> _ABOUT THIS EXERCISE_
Look below. Copy each line that has "time" in it.

(Collected data entries)
___

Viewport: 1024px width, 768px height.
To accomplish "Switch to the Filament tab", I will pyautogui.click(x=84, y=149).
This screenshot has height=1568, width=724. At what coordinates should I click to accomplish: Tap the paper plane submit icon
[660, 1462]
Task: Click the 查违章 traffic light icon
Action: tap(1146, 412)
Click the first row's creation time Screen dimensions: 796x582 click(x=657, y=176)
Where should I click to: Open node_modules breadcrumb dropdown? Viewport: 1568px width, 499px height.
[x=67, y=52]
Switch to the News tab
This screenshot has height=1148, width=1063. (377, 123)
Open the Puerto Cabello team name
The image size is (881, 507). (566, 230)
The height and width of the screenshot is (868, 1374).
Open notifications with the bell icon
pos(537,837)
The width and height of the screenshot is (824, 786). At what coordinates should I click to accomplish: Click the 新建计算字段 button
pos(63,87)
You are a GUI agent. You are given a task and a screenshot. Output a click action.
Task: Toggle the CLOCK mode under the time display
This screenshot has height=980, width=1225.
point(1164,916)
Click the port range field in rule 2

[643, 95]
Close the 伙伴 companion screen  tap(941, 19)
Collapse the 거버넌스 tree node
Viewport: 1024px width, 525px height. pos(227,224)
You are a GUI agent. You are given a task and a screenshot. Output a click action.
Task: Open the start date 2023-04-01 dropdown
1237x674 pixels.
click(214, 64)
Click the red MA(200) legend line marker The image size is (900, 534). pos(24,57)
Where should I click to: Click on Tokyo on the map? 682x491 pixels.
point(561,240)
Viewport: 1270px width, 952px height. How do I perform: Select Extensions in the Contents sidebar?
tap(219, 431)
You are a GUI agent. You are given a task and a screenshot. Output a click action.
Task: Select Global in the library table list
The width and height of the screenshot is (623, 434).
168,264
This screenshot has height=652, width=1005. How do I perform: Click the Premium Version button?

___

> _FINAL ANSWER_
Click the first row's creation time Screen dimensions: 796x582 click(x=657, y=176)
Task: Toggle the CLOCK mode under the time display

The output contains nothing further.